An additional feature of the present closure assembly further acts to inhibit refilling of the container C. Specifically, the closure assembly defines at least one vent flow path which provides communication between the interior of the closure body, downstream of the valve member 16, and the exterior of the closure body. In the illustrated embodiment, a plurality of vent flow paths 28 are defined generally about the periphery of the lower fitment portion 14. These flow paths inhibit refilling of the container since efforts to introduce liquid back into the container, particularly under pressure, will result in liquid flowing outwardly through the flow paths rather than past the valve member 16.
Notably, in this embodiment, the circular valve head of the valve member 16′ defines an upwardly facing, non-horizontal surface, which in the illustrated form is generally convex or domed. In the event that an unauthorized attempt is made to introduce liquid through the upper spout portion of the closure assembly, liquid will flow from the generally annular flow path defined by the upper spout portion, and create flow which moves laterally against the upwardly facing valve head of the valve member 16. Such lateral liquid flow impinges on the non-horizontal surface of the valve head to induces a vertical force component in the valve member to urge said valve member into engagement with annular valve seat 15′. Enhanced resistance to reverse flow is desirably achieved.
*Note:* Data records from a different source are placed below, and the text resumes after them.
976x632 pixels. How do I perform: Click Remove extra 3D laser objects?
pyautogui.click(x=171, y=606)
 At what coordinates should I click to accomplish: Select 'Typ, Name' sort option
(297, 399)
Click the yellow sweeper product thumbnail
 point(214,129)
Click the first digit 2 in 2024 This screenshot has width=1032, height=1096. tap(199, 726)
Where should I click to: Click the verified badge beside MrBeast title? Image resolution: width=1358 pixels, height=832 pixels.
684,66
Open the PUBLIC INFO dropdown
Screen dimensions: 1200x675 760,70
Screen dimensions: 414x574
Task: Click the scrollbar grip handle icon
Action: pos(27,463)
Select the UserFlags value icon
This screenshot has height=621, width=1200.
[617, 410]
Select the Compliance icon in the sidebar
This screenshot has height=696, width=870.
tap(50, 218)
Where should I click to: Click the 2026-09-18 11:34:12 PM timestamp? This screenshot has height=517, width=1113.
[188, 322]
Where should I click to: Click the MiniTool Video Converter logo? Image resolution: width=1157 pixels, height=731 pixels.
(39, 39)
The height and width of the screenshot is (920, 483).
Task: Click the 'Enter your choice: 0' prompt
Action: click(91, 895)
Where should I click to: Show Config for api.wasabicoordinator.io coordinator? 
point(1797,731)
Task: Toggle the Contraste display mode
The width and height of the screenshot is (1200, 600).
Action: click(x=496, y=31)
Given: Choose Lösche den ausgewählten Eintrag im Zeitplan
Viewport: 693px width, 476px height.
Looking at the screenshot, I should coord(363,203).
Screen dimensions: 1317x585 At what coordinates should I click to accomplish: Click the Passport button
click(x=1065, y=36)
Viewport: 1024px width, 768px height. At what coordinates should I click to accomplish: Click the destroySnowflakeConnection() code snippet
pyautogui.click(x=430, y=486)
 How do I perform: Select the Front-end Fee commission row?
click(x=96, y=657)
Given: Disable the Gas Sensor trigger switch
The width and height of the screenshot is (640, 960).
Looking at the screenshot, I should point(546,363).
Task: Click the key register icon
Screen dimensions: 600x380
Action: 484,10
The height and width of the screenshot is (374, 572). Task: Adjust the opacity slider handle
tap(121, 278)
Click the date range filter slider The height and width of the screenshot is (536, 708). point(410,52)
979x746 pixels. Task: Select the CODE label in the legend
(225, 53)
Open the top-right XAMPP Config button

Additional resistance to reverse flow is achieved by recessing the annular valve seat 15′ to receive a peripheral portion of valve head of valve member 16 (see
As illustrated, the present closure assembly 10′ includes a closure body comprising an upper spout portion 12′ joined to the lower fitment portion 14′ configured for securement to the neck portion, or finish, of the associated container. The upper spout portion 12′ defines a plurality flow openings 13′ at a central element 19′.
The reciprocable valve member 16′ positioned in the closure body generally between the upper spout portion 12′ and the lower fitment portion 14′. The piston-like valve member 16′ includes a circular valve head, and a valve shaft extending through a central opening in the lower fitment portion 14′ which functions as a centrally-positioned guide element 17′ for guiding the reciprocable movement of the valve member. The valve member 16′ is movable between opened and closed positions. Upper spout portion 12′ is joined to lower fitment portion 14′ so that valve member 16 is held captive therein for reciprocable movement within the closure body.
This embodiment of the present closure assembly further includes a cover 18′ for fitment to the closure body for closing the upper spout portion 12′, In this embodiment, tamper-evidence is provided by a tamper-evident sleeve 20′ which includes an upper removable sleeve portion 21, and a lower sleeve portion 21′ configured for non-removable fitment to the associated container. A frangible connection detachably joins the upper and lower sleeve portions 21, 21′, whereby removal of the upper sleeve portion permits access to and removal of the cover 18′.
As in the previous embodiment, the reciprocable valve member 16′ functions in the nature of a one-way check valve to permit liquid to flow out of the container and through the closure body and out of the upper spout portion 12′, while acting to prevent the reverse flow of liquid through the closure body and into the container.
Thus, in an opened position of the reciprocable valve member 16′, wherein it is displaced from the valve seat 15′ defined by lower fitment portion 14′, liquid can flow outwardly from within the container and into the closure body through the at least one flow passage 26′ defined by the lower fitment portion 14′. In the closed, lowered position of the valve member 16′, the valve member engages the valve seat 15′ and acts to prevent reverse flow of liquid from within the upper spout portion 12′ through the valve body into the associated container.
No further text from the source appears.